Challenges For Sustainable Water use in Dolomitic Mining Regions of South Africa—A Case Study of Uranium Pollution Part II: Spatial Patterns, Mechanisms, and Dynamics

Abstract

Surface and groundwater resources in the Wonderfonteinspruit (WFS) catchment are of increasing importance as future sources of water supply to a growing population in the region. However, deep-level gold mining over more than a century has impacted adversely both the availability and quality of ground- and surface water. This paper analyses spatial patterns, mechanisms, and dynamics associated with the fluvial transport of uranium. Previous studies found elevated levels of dissolved U along the entire watercourse and also detected significant secondary accumulations of U in fluvial sediments. The degree of sediment contamination seems to be determined less by the distance to the source of U pollution than by the sorption capacity of sediments and certain site-specific mechanisms removing U from stream water. U concentrations in stream water were found to fluctuate by up to several orders of magnitude between two weekly measurements.
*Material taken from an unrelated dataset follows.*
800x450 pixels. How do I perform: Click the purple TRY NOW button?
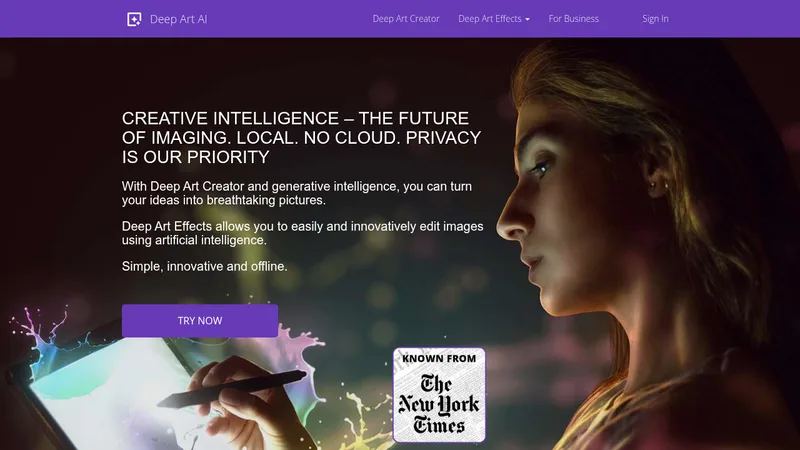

This highly dynamic behavior of U in stream water is caused by complex interactions of natural and anthropogenic processes differing in frequency and magnitude. Such processes include diurnal and seasonal photosynthesis cycles, rain events, and pumping regimes of mines discharging uraniferous effluents. It is recommended to adjust sampling intervals of existing monitoring systems accordingly, because current protocols systematically underestimate the true extent of stream pollution.